These signals are facilitated by neurotransmitters, such as glutamate and GABA, which act as the vehicles moving along these neural pathways. 

Glutamate typically excites neuronal activity, while GABA inhibits it, creating a delicate balance essential for efficient brain function. However, there’s only so much neurotransmitter ‘traffic’a neuron can handle before the signals start to get jammed, akin to a traffic bottleneck on a busy road.

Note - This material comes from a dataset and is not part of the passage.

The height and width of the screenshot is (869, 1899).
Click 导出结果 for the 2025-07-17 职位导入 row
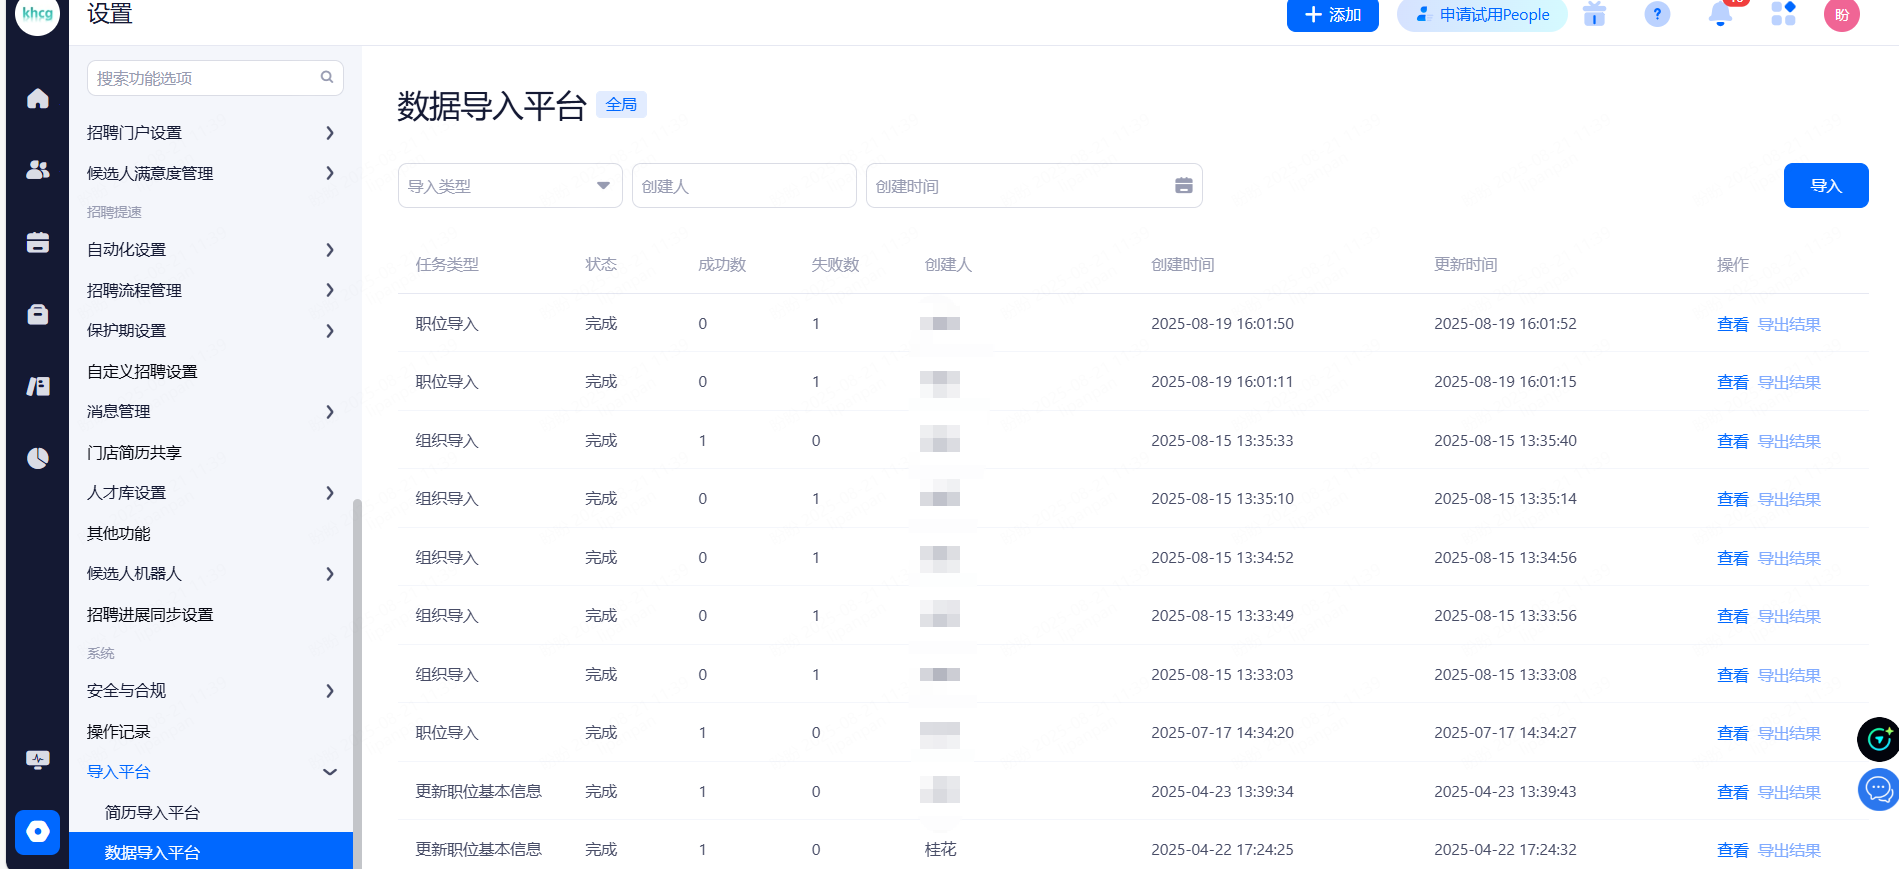[1789, 734]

The prefrontal cortex, a key player in working memory, also has its limits. It functions like a sophisticated command center, managing various cognitive tasks. However, its resources are finite. When we overburden it with information, akin to overloading a command center with too much data, its efficiency diminishes. We struggle to concentrate, remember, and make decisions.

Then, our brain’s energy demands, primarily for glucose and oxygen, add another layer of constraint. The brain, despite constituting only about 2% of the body’s mass, consumes around 20% of its energy. This high energy requirement means that there is a threshold to how much information processing the brain can sustain before its performance starts to decline.

All of these neurological limitations may have played a key role in our survival and evolution: The ability to quickly process a few relevant pieces of information (like threats or resources) was more adaptive than the ability to process a large amount of information slowly.

These factors combined—neuronal traffic, neurotransmitter balance, prefrontal cortex capacity, and energy demands—create a threshold for cognitive load. Exceed this threshold, and our cognitive functions, like learning, attention, and problem-solving, start to falter. 

And here’s the problem:

Every misplaced shirt or jeans, every borrowed item not returned properly unnecessarily increases cognitive load; a constant background of noise, irrelevant to your goals, overloading your attention. Conversely, the lower the cognitive load, the easier it is to get into a flow state—that optimal state of consciousness where we feel and function at our best.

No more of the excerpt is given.